← Week 14: VLA Architectures

Day 95: OpenVLA — Open-Source Vision-Language-Action Model

Phase VII — VLAs: Architecture to Deployment | Week 14 | 2.5 hours "7B parameters. Open weights. Fine-tune on 1 GPU. The first VLA the community can actually use." — Kim et al., 2024


Theory (45 min)

95.1 OpenVLA Positioning

Closed/Large:     RT-2 (55B, closed)
                     │
Open/Large:       PaLM-E (562B, partial)
                     │
Open/Medium:      OpenVLA (7B, fully open)  ← sweet spot
                     │
Open/Small:       Octo (93M, open)

95.2 Architecture

OpenVLA = Prismatic VLM + action tokenization

Image (224×224) ──→ SigLIP + DINOv2 (fused vision)
                         │
                    visual tokens (256)

# [Directive A]
Answer each question using the OpenVLA lesson.
(i) In the positioning chart, what size and openness are listed for RT-2?
(ii) Which two vision encoders does OpenVLA fuse?
(iii) How many visual tokens come out of the vision stage?
# [Directive B]
In one to three sentences, explain why the OpenVLA lesson marks OpenVLA as the "sweet spot" in its positioning chart.
Nothing in the data after this point is needed.

# [Data excerpt]
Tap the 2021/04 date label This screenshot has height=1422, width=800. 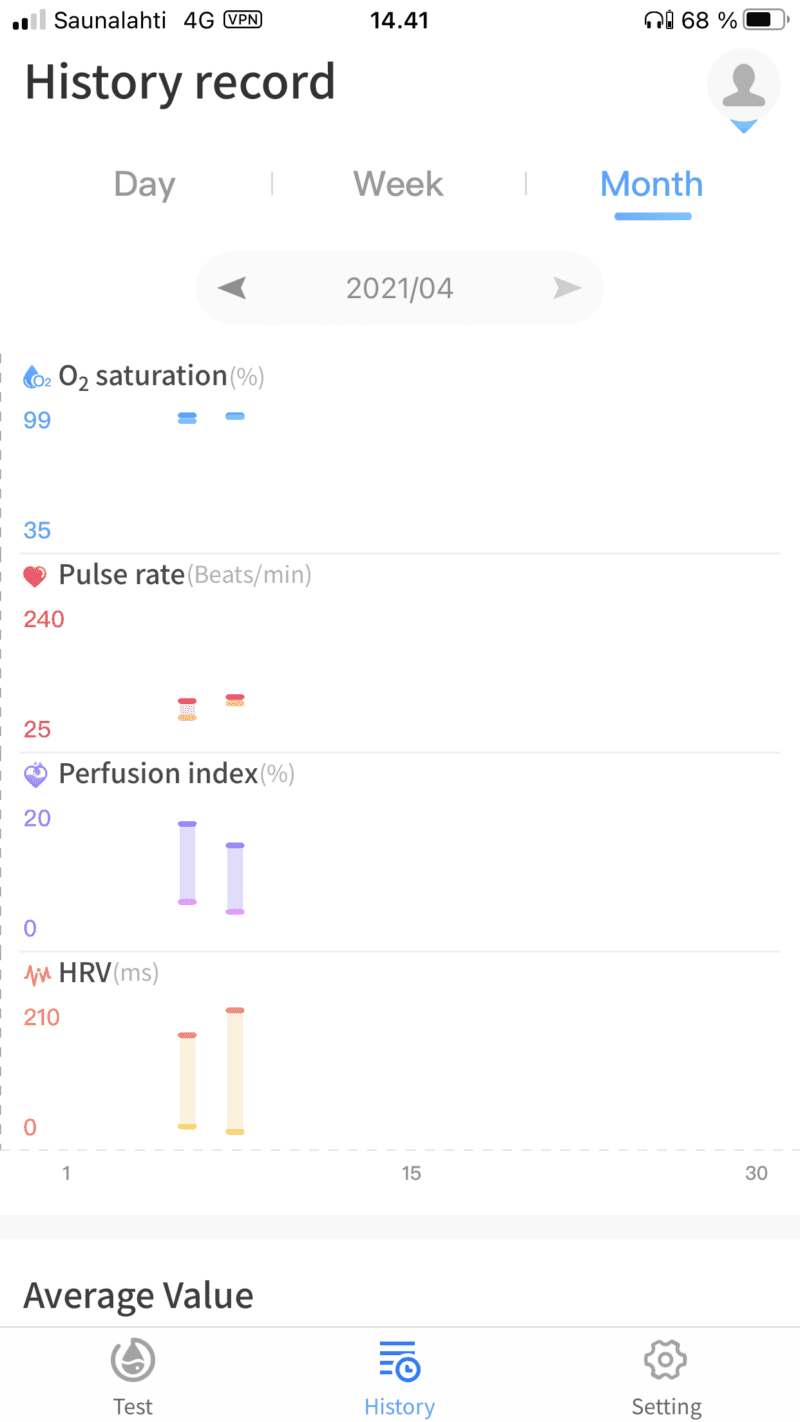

# [Exercise answer A]
(i) RT-2 is listed at 55B parameters and closed.
(ii) SigLIP and DINOv2.
(iii) 256 visual tokens.

# [Exercise answer B]
The chart places OpenVLA as the fully open medium-size option at 7B parameters. It sits between the closed 55B RT-2 and the partially open 562B PaLM-E above it and the small 93M Octo below. The opening quote adds that its weights are open and that it can be fine-tuned on one GPU, which makes it "the first VLA the community can actually use."